Including only a subset of associated records in ActiveRecord

Recently, my pair and I were implementing a search feature for administrators to find customer records. In our app, customers can have many "affiliations" with external partners, and it's common to search for a customer by their ID in one of these external systems. So if an administrator searches with one of these external IDs, we want to display the matching ID in the search results so they can know they found the right record.

For example, imagine our database contains two customers, Bob and Alice. Bob has two affiliations, one with ID 1111 and another with ID 2222. When the administrator searches for customers with the ID "2222", we want to display the following:

Results: (1 of 2)  
  Bob (affiliate #2222)

If we're not careful, however, we might easily write our code such that the page simply displays Bob's first affiliation number, rather than the one the admin was searching for:

<% search_results.each do |customer| %>  
  <li>
    <%= customer.name %>
    (affiliate #<%= customer.affiliations.first.id %>)
  </li>
<% end %>  
Results: (1 of 2)  
  Bob (affiliate #1111)

This is confusing! The admin searched for customer with ID 2222, but he got the customer with ID 1111. Of course, we could display all of the customers' affiliations, but that could quickly get unwieldy. We want to preferentially display the ID the administrator searched for so they know they got the right customer.
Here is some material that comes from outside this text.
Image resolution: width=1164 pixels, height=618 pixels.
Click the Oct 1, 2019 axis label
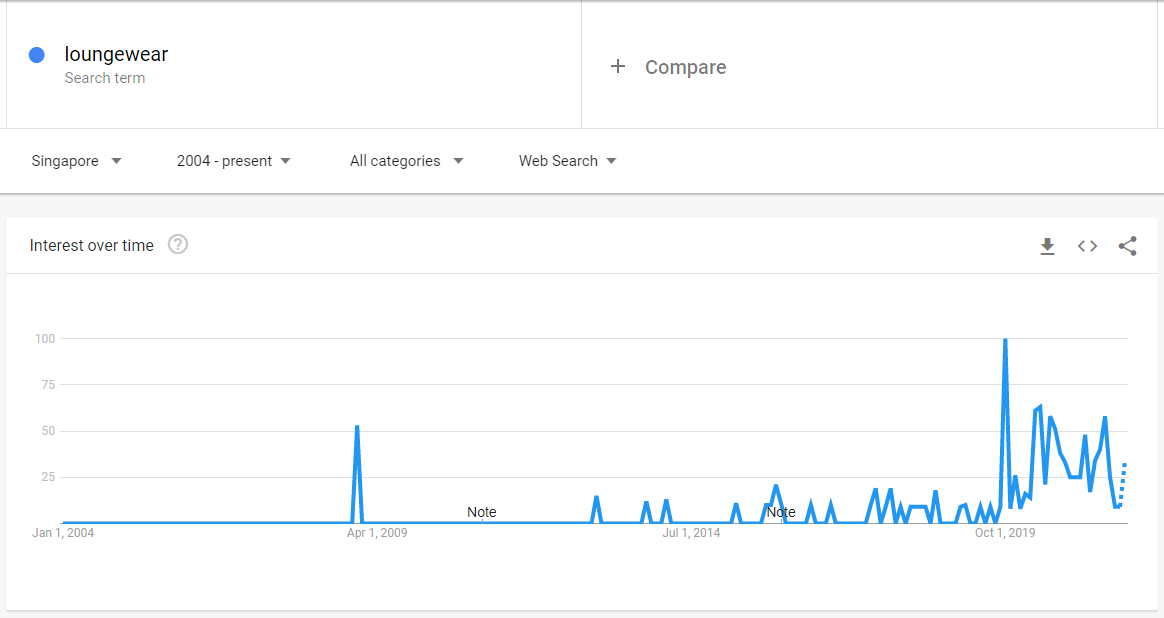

We could do this in Ruby, a la:

<% search_results.each do |customer| %>  
  <li>
    <%= customer.name %>
    (affiliate #<%= customer.affiliations.find { |a| a.id =~ /#{params[:affiliate_id]}/ } %>)
  </li>
<% end %>  

But that sucks. We can do better!

Anyone who knows SQL will tell you that what we want to accomplish is easy with JOINs:

SELECT *  
FROM customers c  
INNER JOIN affiliations a ON a.customer_id = c.id  
WHERE a.affiliation_id = '2222';  

and ActiveRecord lets us do JOINs:

customer =  
  Customer.joins(:affiliations)
          .where(affiliations: { affiliation_id: "2222" })

But look at what happens when we read the customer's affiliations:

customer.affiliations  
# => [<Affiliation id: 1, affiliation_id: "1111", ...>,
#     <Affiliation id: 2, affiliation_id: "2222", ...>]
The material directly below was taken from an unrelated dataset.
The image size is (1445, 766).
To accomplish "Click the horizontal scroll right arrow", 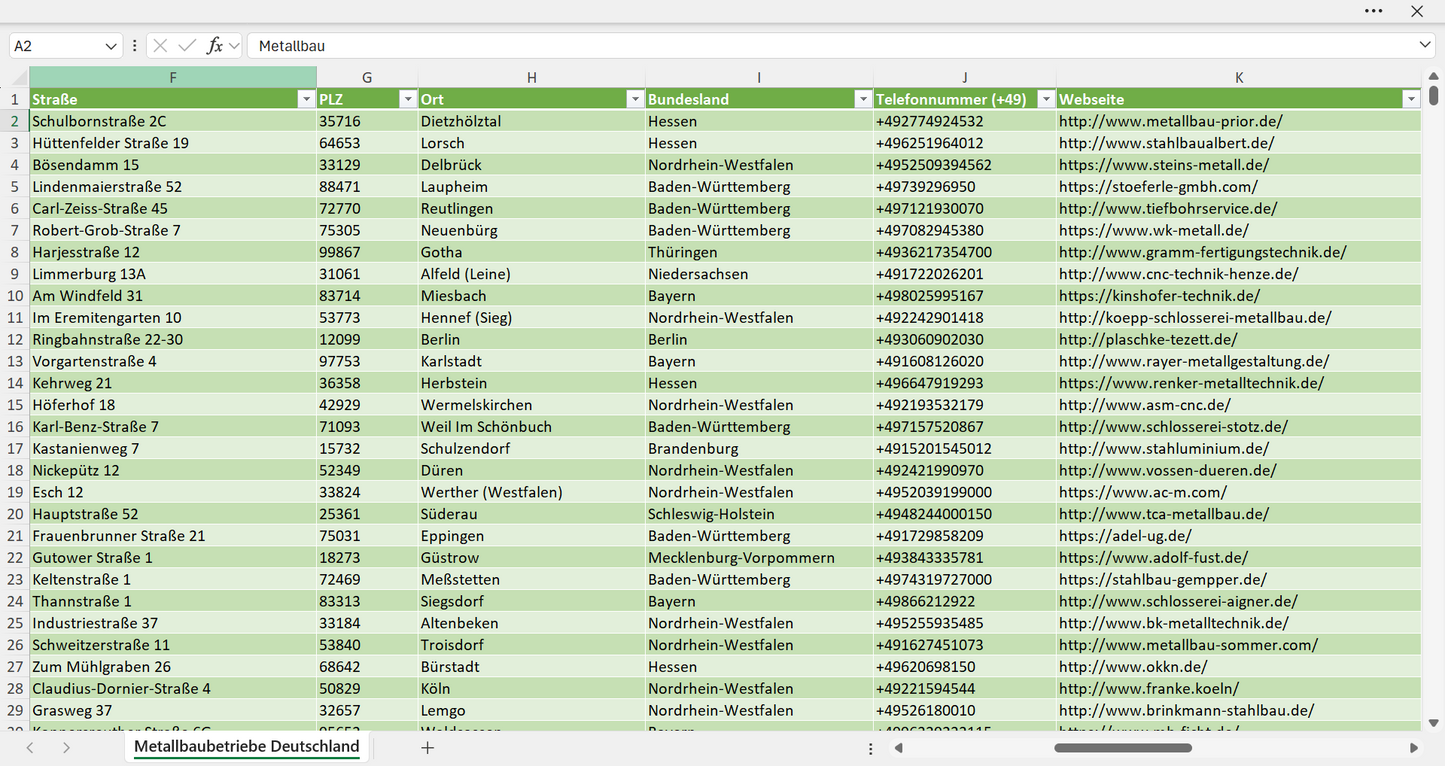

Despite our where clause to filter out the unwanted affiliations, we still get all of them when we call customer.affiliations.

The problem is that we're missing a piece in our ActiveRecord query. The joins call allows us to reference affiliations in our where call, but ActiveRecord will only instantiate Customer records from the query results. So when we call affiliations on the Customer instance, ActiveRecord will go query the database again without our WHERE clause from before.

To get only the associated records we want, we can leverage another method in ActiveRecord: includes

As you may know, includes is a method that allows us to "eager load" associated records. This method is usually employed to avoid the "N+1 queries" problem, but we can use it here to basically trick ActiveRecord into retrieving only a subset of the customer's affiliations:

customer =  
  Customer.joins(:affiliations)
          .where(affiliations: { affiliation_id: "2222" })
          .includes(:affiliations)

customer.affiliations  
# => [<Affiliation id: 2, affiliation_id: "2222", ...>]

It works! We get all the customers with affiliations matching the given id, and we didn't get any of the other affiliations of the customer.

The reason this works is that includes tells ActiveRecord to instantiate the customer's affiliations association using the data included via the JOIN clause in the query. ActiveRecord will do and then cache the associated records so that when you call affiliations on a Customer it does not query the database again. This caching behavior is what allows includes to address the N+1 problem and also what allows us to retrieve only a subset of a record's association.